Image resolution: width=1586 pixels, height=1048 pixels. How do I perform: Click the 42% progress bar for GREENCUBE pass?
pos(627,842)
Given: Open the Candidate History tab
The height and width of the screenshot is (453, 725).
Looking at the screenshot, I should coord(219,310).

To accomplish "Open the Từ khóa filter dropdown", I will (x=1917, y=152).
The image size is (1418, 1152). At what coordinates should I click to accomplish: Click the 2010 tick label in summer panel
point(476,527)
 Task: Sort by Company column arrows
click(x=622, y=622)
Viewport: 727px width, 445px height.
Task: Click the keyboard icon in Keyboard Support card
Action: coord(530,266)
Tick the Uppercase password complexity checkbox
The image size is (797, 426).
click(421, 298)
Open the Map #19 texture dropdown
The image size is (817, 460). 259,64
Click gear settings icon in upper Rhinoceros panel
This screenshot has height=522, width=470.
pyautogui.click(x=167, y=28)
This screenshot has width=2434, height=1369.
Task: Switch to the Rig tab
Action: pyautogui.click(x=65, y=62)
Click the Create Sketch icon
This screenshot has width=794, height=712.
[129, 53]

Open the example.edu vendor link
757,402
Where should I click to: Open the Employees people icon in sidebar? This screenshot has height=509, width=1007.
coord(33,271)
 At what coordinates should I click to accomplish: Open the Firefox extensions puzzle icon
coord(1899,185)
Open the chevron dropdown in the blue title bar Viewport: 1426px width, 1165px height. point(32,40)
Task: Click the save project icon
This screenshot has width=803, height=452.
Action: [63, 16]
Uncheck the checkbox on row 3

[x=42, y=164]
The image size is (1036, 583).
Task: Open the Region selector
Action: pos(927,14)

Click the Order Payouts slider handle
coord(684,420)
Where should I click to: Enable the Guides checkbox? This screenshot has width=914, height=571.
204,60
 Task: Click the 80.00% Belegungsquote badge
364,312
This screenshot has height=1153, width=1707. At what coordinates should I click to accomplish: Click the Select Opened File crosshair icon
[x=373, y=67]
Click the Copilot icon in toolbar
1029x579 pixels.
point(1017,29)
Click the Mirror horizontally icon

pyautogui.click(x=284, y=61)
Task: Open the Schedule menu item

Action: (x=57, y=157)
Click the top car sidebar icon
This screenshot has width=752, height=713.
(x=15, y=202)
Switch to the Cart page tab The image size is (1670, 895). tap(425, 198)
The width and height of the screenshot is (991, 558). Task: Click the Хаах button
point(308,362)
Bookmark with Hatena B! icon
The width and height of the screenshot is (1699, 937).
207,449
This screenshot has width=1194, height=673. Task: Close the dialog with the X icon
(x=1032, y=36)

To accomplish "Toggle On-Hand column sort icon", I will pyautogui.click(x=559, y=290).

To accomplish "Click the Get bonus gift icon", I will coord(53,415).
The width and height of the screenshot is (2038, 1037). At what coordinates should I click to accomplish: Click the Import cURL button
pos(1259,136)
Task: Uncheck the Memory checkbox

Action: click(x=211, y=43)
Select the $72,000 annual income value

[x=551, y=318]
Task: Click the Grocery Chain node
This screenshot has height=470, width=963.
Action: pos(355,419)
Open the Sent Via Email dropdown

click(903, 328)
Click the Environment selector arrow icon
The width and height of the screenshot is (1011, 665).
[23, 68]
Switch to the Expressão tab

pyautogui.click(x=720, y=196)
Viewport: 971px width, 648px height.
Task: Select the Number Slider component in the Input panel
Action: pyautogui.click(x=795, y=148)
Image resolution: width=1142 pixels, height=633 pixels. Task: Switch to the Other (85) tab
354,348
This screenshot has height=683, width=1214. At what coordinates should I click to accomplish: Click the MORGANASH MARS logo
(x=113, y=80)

Task directions:
Whenever a line of the data contains "will", it counts; state how many such lines there are, with nothing added.

Finished task:
3